▶ ENTRIES SUPPLIED:

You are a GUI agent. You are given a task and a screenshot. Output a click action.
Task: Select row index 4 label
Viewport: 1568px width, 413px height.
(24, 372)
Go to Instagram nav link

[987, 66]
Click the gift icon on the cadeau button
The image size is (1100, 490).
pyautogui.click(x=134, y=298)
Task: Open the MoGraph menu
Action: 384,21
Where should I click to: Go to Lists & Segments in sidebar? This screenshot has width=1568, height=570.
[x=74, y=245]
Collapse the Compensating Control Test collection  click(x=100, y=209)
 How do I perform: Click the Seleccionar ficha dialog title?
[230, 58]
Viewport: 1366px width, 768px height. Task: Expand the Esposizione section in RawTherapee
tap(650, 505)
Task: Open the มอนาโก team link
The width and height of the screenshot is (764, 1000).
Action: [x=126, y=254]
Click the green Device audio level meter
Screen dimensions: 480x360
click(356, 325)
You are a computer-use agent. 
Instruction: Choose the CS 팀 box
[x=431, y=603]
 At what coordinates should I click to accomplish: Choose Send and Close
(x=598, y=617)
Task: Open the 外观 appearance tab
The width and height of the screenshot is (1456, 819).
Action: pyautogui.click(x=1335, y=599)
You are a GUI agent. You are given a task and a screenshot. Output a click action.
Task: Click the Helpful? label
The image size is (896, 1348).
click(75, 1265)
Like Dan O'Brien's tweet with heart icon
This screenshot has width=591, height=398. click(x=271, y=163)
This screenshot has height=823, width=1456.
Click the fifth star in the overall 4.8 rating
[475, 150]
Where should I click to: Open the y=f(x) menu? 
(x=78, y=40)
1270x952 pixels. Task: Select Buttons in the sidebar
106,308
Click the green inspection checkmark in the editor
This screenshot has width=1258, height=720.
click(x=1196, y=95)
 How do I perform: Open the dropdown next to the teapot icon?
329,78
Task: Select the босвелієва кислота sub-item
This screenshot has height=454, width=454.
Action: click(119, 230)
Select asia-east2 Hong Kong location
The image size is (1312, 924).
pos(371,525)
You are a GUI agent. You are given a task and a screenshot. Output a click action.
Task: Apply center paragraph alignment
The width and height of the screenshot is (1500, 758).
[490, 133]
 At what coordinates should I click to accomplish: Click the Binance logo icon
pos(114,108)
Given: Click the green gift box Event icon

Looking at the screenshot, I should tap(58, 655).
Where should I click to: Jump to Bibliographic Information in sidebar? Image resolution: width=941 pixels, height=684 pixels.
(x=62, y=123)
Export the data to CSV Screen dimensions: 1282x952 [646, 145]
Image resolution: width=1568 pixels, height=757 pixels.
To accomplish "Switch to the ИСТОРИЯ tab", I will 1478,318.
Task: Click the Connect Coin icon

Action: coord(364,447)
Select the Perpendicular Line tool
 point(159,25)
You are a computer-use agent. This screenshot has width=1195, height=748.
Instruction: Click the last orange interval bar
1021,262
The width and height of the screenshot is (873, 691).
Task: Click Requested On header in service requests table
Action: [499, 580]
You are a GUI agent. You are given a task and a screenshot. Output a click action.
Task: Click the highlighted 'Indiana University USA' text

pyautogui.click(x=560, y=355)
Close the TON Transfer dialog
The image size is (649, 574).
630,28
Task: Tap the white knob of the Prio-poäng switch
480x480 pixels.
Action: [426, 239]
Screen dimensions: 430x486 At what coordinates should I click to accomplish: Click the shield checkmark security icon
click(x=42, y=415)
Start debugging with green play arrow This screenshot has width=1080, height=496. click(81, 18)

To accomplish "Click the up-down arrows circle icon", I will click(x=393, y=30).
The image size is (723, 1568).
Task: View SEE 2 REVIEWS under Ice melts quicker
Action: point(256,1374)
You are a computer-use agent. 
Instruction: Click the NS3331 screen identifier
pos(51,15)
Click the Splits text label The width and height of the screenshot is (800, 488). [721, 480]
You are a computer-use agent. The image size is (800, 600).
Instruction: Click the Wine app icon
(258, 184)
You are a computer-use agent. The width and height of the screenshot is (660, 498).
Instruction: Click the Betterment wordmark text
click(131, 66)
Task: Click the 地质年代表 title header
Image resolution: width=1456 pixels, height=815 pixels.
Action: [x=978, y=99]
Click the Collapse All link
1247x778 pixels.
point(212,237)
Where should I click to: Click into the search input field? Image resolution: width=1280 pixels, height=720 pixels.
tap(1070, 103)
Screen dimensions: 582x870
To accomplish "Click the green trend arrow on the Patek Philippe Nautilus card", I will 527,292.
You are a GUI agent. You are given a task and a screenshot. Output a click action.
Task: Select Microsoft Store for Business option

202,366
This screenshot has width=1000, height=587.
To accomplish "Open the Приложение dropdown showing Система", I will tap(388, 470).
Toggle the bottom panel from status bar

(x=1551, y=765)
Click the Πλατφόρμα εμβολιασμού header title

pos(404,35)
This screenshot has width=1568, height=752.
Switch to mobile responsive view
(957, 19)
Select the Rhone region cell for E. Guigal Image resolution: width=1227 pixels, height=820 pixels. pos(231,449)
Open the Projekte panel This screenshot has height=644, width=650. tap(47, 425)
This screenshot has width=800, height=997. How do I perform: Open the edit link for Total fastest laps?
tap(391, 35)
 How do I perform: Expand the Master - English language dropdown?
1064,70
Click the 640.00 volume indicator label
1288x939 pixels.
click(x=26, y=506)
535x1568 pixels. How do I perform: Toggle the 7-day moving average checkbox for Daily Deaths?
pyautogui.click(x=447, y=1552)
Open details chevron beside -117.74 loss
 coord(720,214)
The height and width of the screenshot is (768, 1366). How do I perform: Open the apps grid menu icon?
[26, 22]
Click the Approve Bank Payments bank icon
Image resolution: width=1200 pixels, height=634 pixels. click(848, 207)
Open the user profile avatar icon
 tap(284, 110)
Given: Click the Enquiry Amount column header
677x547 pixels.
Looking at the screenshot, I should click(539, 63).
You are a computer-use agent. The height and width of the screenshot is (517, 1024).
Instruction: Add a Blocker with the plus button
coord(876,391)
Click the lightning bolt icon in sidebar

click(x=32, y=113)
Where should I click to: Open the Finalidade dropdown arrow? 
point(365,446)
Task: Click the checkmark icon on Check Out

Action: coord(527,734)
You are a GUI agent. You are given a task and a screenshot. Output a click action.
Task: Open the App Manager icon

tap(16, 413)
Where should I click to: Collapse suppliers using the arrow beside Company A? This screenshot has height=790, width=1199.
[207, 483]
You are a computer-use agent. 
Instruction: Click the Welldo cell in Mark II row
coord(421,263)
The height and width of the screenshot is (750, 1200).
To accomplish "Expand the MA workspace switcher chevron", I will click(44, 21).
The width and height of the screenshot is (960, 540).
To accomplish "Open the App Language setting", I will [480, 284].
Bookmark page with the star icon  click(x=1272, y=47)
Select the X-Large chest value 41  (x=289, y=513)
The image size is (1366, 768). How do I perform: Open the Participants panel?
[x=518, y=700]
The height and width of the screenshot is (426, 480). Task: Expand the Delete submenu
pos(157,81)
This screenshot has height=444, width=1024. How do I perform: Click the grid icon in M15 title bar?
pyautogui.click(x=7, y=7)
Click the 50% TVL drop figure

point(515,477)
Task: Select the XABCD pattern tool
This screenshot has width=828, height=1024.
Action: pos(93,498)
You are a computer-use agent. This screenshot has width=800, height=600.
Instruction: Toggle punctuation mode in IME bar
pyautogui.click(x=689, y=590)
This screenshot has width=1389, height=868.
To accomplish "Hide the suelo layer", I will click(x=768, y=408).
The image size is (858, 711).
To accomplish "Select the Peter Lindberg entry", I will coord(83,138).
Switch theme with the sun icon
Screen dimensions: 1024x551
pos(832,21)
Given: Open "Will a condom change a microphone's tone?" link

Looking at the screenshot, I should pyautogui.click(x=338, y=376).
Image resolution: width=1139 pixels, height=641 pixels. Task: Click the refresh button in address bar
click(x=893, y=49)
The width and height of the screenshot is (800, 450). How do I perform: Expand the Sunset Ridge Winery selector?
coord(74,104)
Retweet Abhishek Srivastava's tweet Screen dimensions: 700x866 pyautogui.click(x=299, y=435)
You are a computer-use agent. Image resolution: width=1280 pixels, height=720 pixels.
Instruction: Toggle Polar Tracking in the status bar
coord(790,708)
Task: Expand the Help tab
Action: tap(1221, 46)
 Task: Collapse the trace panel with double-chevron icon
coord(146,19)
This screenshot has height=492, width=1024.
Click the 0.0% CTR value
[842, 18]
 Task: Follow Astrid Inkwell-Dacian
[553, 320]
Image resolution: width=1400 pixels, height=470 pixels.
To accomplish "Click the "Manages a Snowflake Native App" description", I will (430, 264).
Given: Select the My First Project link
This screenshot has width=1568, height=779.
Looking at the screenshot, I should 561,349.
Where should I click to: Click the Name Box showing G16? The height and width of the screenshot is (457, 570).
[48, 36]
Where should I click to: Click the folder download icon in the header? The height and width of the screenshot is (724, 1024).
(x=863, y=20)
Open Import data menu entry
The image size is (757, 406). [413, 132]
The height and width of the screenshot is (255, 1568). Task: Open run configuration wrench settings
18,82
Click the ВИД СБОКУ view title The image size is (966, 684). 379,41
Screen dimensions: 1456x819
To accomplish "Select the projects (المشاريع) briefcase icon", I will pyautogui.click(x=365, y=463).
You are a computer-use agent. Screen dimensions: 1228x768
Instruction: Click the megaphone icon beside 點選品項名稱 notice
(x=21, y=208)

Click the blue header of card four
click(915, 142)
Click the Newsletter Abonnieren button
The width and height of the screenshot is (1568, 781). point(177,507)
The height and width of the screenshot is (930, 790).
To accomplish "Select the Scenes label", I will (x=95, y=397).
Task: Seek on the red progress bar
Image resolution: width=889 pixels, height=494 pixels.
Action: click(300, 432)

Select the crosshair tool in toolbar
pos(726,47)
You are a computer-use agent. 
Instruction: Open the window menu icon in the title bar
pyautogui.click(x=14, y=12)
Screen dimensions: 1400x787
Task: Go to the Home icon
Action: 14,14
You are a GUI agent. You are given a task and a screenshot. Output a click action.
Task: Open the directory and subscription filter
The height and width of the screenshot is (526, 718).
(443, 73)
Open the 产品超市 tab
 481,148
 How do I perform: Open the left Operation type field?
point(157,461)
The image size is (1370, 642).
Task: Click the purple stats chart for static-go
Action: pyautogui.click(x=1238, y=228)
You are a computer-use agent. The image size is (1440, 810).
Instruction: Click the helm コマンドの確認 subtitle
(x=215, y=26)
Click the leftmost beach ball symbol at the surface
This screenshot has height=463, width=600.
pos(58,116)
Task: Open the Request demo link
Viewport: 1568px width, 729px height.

▶ TRY IT: Where a line in the records above contains the word "computer", copy that line.

▶ TASK SOLUTION:
You are a computer-use agent. 
You are a computer-use agent. This screenshot has width=1195, height=748.
You are a computer-use agent. 
You are a computer-use agent. The image size is (800, 600).
You are a computer-use agent. The width and height of the screenshot is (660, 498).
You are a computer-use agent. The height and width of the screenshot is (517, 1024).
You are a computer-use agent. 
You are a computer-use agent. This screenshot has width=800, height=600.
You are a computer-use agent. Image resolution: width=1280 pixels, height=720 pixels.
You are a computer-use agent. Screen dimensions: 1228x768
You are a computer-use agent. 
You are a computer-use agent. The image size is (1440, 810).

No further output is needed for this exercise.